ACTION ITEM A
Using the passage on the electromagnetic spectrum, decide whether each statement agrees with it: (i) Hertz built his apparatus in 1886; (ii) the limit for long wavelengths is about an angstrom; (iii) Hertz showed the new radiation could be reflected but not refracted. Answer yes or no for each and quote the deciding words.
ACTION ITEM B
Extend the passage on the electromagnetic spectrum, picking up right after its final sentence.

PASSAGE
........
Photon Energies of the EM Spectrum

The Electromagnetic Spectrum

The electromagnetic (EM) spectrum is the range of all possible frequencies of electromagnetic radiation . The electromagnetic spectrum extends from below the low frequencies used for modern radio communication to gamma radiation at the short-wavelength (high-frequency) end, thereby covering wavelengths of thousands of kiilometers down to those of a fraction of the size of an atom (approximately an angstrom). The limit for long wavelengths is the size of the universe itself.

Electromagnetic spectrum

This shows the electromagnetic spectrum, including the visible region, as a function of both frequency (left) and wavelength (right).

Maxwell's equations predicted an infinite number of frequencies of electromagnetic waves, all traveling at the speed of light. This was the first indication of the existence of the entire electromagnetic spectrum. Maxwell's predicted waves included waves at very low frequencies compared to infrared, which in theory might be created by oscillating charges in an ordinary electrical circuit of a certain type. In 1886, the physicist Hertz built an apparatus to generate and detect what are now called radio waves, in an attempt to prove Maxwell's equations and detect such low-frequency electromagnetic radiation. Hertz found the waves and was able to infer (by measuring their wavelength and multiplying it by their frequency) that they traveled at the speed of light. Hertz also demonstrated that the new radiation could be both reflected and refracted by various dielectric media, in the same manner as light.
........
EXCERPTED DATA
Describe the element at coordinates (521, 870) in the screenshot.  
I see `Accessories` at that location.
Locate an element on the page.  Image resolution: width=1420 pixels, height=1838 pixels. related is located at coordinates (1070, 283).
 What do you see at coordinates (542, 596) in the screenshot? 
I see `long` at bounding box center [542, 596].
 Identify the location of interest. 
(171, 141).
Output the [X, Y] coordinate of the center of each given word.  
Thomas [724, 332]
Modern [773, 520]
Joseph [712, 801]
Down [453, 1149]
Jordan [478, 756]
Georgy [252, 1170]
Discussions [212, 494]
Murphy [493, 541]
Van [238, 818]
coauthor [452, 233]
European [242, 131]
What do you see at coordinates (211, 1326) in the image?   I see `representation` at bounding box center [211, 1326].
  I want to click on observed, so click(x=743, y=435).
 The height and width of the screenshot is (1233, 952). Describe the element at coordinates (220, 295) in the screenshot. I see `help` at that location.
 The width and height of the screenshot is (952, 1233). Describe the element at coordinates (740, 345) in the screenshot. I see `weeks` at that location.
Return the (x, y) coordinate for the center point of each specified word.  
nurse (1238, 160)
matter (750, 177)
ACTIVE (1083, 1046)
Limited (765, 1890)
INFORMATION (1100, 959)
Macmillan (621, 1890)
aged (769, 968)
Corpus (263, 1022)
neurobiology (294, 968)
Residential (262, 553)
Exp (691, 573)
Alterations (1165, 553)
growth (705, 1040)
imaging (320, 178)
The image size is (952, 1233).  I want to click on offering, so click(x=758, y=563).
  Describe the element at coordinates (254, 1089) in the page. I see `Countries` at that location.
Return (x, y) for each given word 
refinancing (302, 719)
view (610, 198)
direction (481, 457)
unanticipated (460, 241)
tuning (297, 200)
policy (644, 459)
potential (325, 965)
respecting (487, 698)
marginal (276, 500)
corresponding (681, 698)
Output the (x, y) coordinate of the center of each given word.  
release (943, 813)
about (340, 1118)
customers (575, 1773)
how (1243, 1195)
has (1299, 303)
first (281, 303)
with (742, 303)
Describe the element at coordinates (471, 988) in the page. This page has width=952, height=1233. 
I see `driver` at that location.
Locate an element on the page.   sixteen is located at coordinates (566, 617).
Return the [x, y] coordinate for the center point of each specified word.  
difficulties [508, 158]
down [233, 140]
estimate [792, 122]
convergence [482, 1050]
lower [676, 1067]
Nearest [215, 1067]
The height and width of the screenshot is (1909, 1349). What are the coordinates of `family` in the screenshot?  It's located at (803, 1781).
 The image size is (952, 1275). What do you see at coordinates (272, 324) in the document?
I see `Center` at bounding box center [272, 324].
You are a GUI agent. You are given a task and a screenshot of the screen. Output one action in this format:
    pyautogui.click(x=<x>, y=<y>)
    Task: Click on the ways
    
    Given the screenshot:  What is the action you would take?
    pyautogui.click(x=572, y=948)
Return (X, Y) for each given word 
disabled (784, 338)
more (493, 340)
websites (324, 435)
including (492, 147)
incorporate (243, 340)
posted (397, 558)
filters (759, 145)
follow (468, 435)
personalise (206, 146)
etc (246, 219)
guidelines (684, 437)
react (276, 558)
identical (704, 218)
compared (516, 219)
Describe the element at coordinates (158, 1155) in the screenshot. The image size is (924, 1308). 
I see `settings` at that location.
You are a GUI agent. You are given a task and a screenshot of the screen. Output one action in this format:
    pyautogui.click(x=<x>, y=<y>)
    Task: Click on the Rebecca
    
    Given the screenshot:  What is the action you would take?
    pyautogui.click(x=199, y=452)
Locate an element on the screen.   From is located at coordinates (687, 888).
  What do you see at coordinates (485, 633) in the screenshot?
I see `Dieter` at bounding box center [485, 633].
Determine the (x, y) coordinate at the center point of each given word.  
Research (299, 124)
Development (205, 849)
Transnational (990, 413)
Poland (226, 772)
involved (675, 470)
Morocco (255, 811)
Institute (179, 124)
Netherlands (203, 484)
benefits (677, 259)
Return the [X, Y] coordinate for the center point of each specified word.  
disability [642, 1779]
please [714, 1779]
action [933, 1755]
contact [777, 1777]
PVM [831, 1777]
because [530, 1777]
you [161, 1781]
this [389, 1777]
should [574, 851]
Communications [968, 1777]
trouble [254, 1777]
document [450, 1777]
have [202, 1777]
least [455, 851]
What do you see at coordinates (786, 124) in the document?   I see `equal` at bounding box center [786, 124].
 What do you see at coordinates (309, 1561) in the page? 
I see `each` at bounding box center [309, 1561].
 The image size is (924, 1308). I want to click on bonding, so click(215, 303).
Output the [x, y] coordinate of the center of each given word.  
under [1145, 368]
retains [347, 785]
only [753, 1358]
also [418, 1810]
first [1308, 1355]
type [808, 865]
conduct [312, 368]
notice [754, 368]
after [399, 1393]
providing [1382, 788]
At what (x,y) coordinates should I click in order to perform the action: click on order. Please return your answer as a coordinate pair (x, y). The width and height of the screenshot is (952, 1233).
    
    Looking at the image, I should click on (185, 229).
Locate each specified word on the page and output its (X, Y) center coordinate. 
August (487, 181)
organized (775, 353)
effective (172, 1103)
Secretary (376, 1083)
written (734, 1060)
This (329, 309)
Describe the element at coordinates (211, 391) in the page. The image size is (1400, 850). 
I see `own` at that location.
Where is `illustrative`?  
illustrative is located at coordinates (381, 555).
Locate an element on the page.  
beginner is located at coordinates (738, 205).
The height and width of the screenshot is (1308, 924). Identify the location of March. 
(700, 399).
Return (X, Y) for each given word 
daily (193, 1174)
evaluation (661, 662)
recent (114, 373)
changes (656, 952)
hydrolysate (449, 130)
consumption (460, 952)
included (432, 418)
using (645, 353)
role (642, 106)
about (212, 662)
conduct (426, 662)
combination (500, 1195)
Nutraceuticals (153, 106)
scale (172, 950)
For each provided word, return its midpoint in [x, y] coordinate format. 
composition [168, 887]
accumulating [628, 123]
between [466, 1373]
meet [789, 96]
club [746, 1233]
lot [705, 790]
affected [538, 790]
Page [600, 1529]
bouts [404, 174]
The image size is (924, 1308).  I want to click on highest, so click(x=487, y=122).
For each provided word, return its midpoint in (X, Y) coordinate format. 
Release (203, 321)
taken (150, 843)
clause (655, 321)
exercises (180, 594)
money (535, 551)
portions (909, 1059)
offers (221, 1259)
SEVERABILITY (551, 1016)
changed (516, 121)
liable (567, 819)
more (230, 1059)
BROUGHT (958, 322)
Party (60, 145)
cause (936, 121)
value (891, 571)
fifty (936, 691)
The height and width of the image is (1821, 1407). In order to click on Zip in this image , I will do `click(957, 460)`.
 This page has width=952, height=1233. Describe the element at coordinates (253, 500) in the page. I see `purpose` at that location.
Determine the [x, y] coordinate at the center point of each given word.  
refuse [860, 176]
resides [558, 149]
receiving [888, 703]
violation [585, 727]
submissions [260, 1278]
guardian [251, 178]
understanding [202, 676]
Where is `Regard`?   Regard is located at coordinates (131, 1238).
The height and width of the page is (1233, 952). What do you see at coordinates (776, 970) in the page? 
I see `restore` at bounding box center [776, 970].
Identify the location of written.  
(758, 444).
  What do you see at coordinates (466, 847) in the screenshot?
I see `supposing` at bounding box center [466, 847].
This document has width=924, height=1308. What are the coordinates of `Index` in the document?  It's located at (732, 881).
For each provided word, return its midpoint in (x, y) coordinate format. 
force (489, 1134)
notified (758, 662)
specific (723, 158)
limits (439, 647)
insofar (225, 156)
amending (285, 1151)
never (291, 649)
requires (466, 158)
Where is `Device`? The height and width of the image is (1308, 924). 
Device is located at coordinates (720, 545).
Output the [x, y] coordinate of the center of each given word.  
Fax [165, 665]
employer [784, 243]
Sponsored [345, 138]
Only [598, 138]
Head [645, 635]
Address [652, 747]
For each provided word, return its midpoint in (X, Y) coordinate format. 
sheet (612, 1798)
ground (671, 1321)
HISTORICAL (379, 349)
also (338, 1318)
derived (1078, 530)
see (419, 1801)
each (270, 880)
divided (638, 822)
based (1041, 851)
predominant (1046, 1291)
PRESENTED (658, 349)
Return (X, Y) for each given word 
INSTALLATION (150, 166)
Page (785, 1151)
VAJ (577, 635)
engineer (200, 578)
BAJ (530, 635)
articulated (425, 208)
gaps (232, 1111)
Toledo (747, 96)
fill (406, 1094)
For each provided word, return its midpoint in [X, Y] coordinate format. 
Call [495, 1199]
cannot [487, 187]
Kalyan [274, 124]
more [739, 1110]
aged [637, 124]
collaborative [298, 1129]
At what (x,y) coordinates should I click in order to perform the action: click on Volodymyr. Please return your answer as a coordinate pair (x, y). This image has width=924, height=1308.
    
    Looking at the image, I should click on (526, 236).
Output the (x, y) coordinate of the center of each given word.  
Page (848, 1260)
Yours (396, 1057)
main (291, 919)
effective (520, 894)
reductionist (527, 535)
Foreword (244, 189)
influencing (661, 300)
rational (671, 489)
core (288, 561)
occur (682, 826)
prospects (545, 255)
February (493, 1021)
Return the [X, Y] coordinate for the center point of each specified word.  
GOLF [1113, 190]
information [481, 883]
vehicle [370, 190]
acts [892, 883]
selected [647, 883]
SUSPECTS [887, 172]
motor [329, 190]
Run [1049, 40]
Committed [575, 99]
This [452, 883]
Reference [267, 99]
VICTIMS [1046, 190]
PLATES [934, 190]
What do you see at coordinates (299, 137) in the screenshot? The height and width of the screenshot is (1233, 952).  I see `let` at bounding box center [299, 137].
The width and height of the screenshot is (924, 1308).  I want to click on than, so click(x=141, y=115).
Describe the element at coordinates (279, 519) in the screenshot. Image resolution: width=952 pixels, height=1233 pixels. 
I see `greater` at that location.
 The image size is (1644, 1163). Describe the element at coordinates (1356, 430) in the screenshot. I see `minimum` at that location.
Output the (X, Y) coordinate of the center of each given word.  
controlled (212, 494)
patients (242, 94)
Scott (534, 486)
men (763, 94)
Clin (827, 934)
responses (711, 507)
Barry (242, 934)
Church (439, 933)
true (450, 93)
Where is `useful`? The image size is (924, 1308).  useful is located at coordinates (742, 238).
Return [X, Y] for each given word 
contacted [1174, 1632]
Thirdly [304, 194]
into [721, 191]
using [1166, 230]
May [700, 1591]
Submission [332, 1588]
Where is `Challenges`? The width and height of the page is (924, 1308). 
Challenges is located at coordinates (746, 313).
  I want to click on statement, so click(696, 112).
........
EXPECTED ANSWER A
(i) Yes: "In 1886, the physicist Hertz built an apparatus to generate and detect what are now called radio waves"
(ii) No: "The limit for long wavelengths is the size of the universe itself."
(iii) No: "Hertz also demonstrated that the new radiation could be both reflected and refracted by various dielectric media"

EXPECTED ANSWER B
Filling in the Electromagnetic Spectrum

In 1895, Wilhelm Röntgen noticed a new type of radiation emitted during an experiment with an evacuated tube subjected to a high voltage. He called these radiations 'X-rays' and found that they were able to travel through parts of the human body but were reflected or stopped by denser matter such as bones. Before long, there were many new uses for them in the field of medicine.

The last portion of the electromagnetic spectrum was filled in with the discovery of gamma rays. In 1900, Paul Villard was studying the radioactive emissions of radium when he identified a new type of radiation that he first thought consisted of particles similar to known alpha and beta particles, but far more penetrating than either. However, in 1910, British physicist William Henry Bragg demonstrated that gamma rays are electromagnetic radiation, not particles. In 1914, Ernest Rutherford (who had named them gamma rays in 1903 when he realized that they were fundamentally different from charged alpha and beta rays) and Edward Andrade measured their wavelengths, and found that gamma rays were similar to X-rays, but with shorter wavelengths and higher frequencies.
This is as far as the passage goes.